What the task asks: Count the lines of the data below that include the string "Control", and provide nothing but the result.
(The input)
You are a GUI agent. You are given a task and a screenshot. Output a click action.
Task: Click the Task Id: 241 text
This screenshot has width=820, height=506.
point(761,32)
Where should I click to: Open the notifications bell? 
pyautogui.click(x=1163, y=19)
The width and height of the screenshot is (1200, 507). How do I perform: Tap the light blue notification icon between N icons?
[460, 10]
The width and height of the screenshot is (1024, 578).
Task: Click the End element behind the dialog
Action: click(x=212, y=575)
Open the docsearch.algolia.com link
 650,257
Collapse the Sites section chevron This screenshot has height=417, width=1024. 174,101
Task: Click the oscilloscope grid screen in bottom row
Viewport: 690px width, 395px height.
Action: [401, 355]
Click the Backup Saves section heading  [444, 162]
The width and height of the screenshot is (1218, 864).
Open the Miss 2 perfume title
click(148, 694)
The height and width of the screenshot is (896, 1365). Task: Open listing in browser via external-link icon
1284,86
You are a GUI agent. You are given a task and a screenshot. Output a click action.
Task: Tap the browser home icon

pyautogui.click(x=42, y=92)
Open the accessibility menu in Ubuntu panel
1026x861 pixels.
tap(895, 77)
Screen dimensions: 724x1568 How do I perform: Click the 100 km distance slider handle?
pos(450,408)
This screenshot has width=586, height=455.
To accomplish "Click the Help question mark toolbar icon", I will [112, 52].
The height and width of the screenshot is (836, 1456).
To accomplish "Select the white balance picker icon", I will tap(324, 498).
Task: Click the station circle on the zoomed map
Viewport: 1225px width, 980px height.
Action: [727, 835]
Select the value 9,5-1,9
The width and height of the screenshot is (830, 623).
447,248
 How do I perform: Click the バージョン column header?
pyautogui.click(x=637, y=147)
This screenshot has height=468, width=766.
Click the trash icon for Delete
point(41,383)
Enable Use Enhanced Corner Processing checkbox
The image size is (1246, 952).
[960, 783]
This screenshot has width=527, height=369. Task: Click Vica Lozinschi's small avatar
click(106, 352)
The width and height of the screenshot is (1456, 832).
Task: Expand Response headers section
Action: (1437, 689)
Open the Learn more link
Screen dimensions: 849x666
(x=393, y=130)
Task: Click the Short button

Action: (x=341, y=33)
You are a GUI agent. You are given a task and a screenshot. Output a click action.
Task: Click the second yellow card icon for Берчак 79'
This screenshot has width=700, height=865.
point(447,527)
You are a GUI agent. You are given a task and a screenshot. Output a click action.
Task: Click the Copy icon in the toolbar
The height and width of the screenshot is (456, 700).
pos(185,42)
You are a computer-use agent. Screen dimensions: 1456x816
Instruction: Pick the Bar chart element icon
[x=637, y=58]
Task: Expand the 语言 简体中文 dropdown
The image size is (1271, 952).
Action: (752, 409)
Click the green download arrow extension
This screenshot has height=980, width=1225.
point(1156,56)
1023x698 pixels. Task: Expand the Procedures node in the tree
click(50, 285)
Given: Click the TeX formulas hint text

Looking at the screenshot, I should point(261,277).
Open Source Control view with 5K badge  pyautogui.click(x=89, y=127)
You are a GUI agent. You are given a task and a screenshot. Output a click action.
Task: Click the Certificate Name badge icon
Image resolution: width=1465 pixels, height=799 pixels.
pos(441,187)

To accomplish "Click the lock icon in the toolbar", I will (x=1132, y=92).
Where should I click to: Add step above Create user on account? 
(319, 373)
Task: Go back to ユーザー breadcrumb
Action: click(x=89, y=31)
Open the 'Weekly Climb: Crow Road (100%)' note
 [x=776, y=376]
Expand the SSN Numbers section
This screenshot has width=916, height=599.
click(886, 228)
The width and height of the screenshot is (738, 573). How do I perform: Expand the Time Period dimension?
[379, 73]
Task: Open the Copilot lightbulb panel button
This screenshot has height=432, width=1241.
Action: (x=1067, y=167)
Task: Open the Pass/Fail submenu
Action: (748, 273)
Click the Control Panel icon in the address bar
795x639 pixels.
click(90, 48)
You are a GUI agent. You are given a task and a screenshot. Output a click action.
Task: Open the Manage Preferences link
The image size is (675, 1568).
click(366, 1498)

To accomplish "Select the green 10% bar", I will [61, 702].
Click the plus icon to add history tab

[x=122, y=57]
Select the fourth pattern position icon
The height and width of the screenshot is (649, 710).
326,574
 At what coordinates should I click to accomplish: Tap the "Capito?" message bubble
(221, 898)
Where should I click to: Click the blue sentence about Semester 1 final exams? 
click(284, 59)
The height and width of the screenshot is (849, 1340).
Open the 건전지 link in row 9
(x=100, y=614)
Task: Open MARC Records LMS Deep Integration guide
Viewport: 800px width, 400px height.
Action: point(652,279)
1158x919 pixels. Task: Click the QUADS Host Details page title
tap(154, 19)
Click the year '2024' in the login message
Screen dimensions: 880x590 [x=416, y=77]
(End The input)
Solution: 2